Given the entries that follow, write out exactly the lines starting at the one containing "Comprender SIG [heading] (626, 1856)" and ending at the one containing "Conjunto de herramientas Aprendizaje", both ends included, and only those.

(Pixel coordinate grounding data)
•••
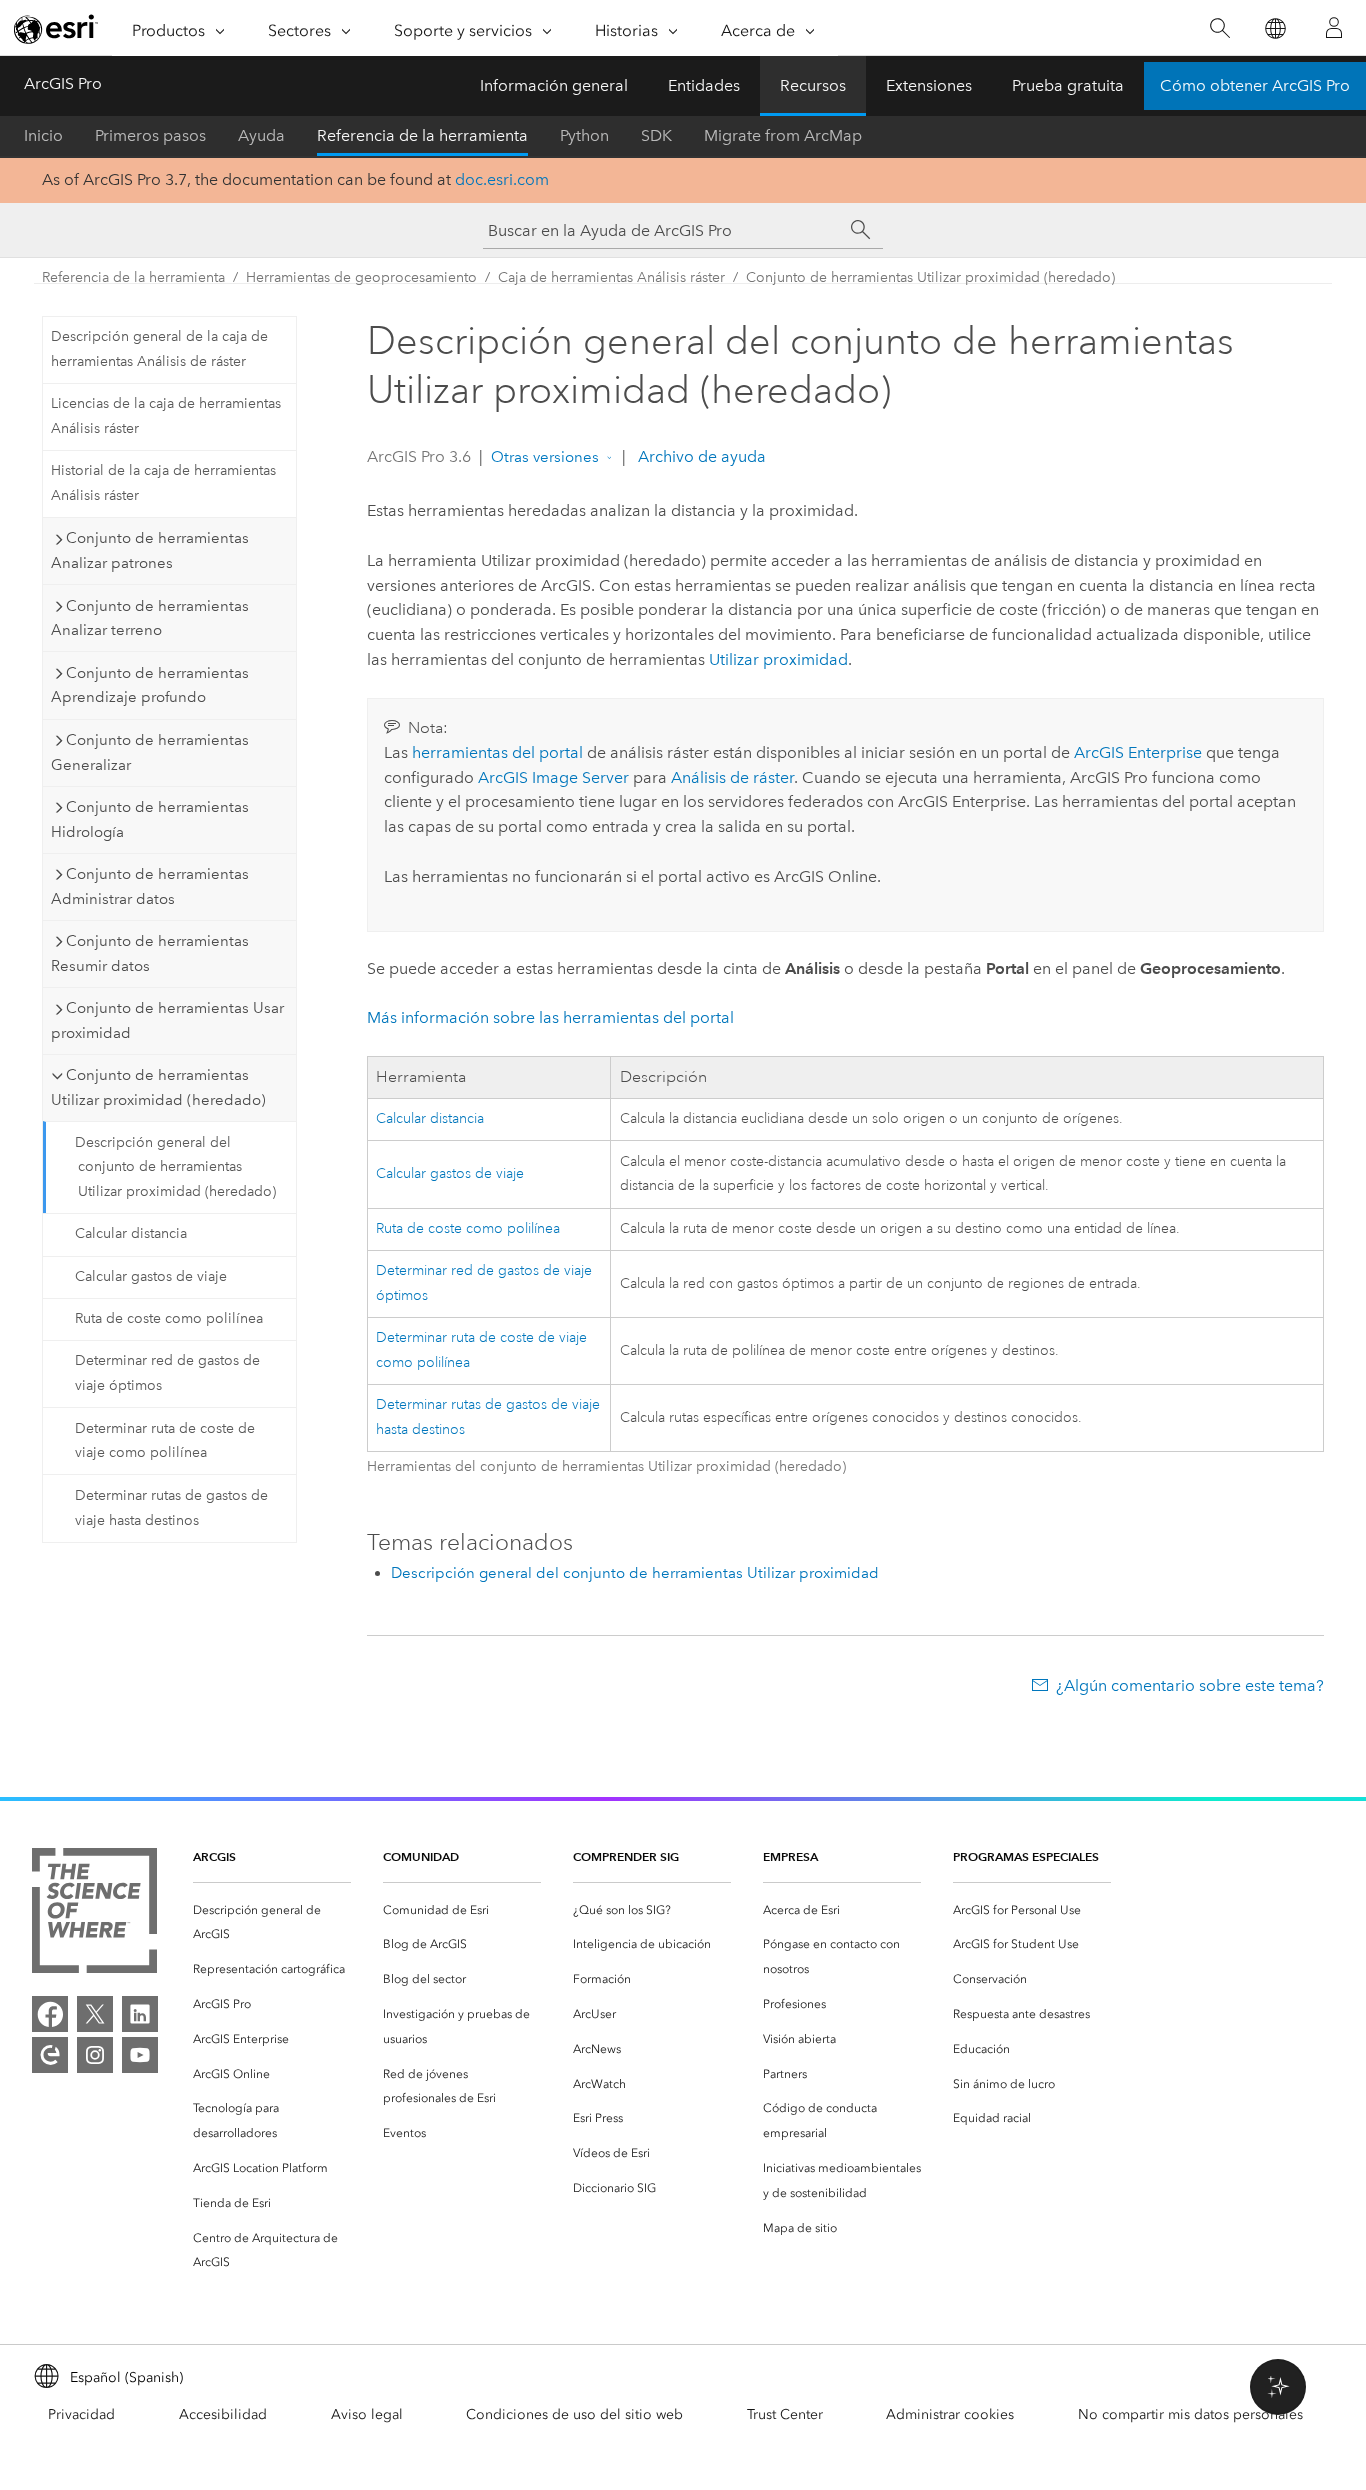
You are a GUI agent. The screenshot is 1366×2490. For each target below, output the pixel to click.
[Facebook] (50, 2014)
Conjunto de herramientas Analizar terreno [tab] (150, 618)
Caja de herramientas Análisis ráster (611, 277)
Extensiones (929, 85)
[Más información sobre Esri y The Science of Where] (94, 1914)
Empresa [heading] (790, 1856)
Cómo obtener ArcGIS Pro (1255, 85)
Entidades (704, 85)
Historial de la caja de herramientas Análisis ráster (163, 483)
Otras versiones (545, 457)
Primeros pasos (150, 135)
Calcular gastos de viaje (151, 1276)
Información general (554, 85)
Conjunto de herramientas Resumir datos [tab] (150, 953)
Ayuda (261, 135)
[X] (95, 2014)
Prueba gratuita (1068, 85)
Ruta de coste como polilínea (169, 1318)
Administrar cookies (950, 2414)
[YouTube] (140, 2055)
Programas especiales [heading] (1026, 1856)
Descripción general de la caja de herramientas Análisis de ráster (159, 349)
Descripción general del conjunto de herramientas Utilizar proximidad (635, 1573)
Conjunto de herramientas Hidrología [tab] (150, 819)
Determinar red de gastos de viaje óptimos (167, 1373)
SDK (656, 135)
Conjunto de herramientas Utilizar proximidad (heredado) (930, 277)
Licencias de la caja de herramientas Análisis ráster (166, 416)
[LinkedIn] (140, 2014)
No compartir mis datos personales (1190, 2414)
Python (584, 135)
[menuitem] (272, 1923)
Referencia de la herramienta (422, 135)
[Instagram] (95, 2055)
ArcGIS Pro (63, 83)
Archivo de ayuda (700, 456)
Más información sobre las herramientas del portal (550, 1017)
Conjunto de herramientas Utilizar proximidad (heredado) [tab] (158, 1087)
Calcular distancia (131, 1233)
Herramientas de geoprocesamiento (361, 277)
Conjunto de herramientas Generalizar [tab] (150, 752)
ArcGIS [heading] (214, 1856)
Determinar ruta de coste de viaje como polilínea (165, 1441)
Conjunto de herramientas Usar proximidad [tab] (167, 1020)
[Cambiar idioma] (1274, 28)
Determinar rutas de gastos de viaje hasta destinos (171, 1508)
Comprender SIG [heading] (626, 1856)
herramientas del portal (497, 752)
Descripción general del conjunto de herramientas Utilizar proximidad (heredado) (175, 1167)
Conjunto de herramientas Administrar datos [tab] (150, 886)
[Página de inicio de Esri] (56, 29)
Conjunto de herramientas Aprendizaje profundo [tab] (150, 685)
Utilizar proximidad (778, 659)
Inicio (43, 135)
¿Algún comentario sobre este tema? (1190, 1685)
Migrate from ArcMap (783, 135)
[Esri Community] (50, 2055)
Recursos (813, 85)
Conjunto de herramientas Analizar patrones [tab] (150, 550)
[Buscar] (1219, 28)
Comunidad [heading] (421, 1856)
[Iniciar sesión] (1334, 28)
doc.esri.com (502, 179)
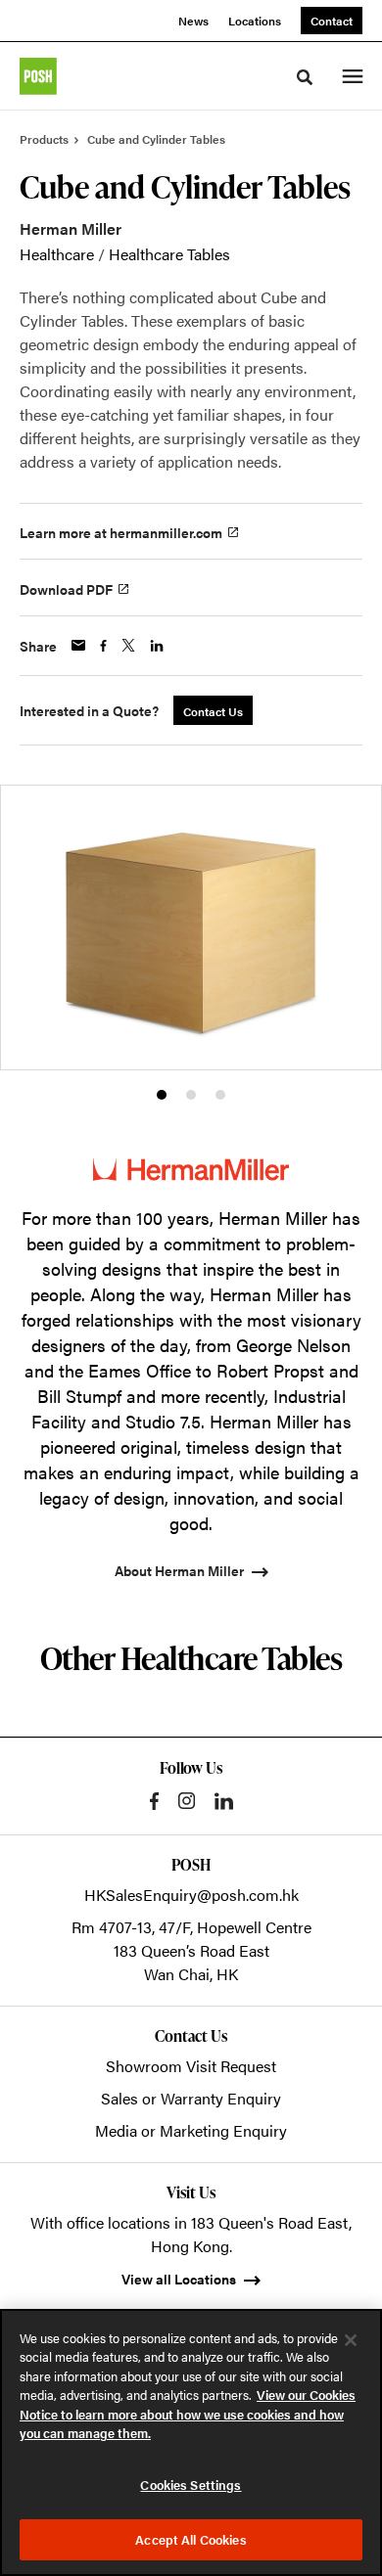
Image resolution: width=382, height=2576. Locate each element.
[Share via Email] (78, 645)
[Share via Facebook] (103, 646)
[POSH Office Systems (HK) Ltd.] (38, 76)
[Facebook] (154, 1801)
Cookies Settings (190, 2484)
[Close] (350, 2340)
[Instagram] (186, 1800)
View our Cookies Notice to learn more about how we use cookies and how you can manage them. (188, 2413)
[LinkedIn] (224, 1801)
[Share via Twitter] (128, 645)
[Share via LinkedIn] (157, 646)
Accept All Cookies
•••
■ Written response ■
Comprender SIG [heading] (626, 1856)
herramientas del portal (497, 752)
Descripción general del conjunto de herramientas Utilizar proximidad (heredado) (175, 1167)
Conjunto de herramientas Administrar datos [tab] (150, 886)
[Página de inicio de Esri] (56, 29)
Conjunto de herramientas Aprendizaje profundo [tab] (150, 685)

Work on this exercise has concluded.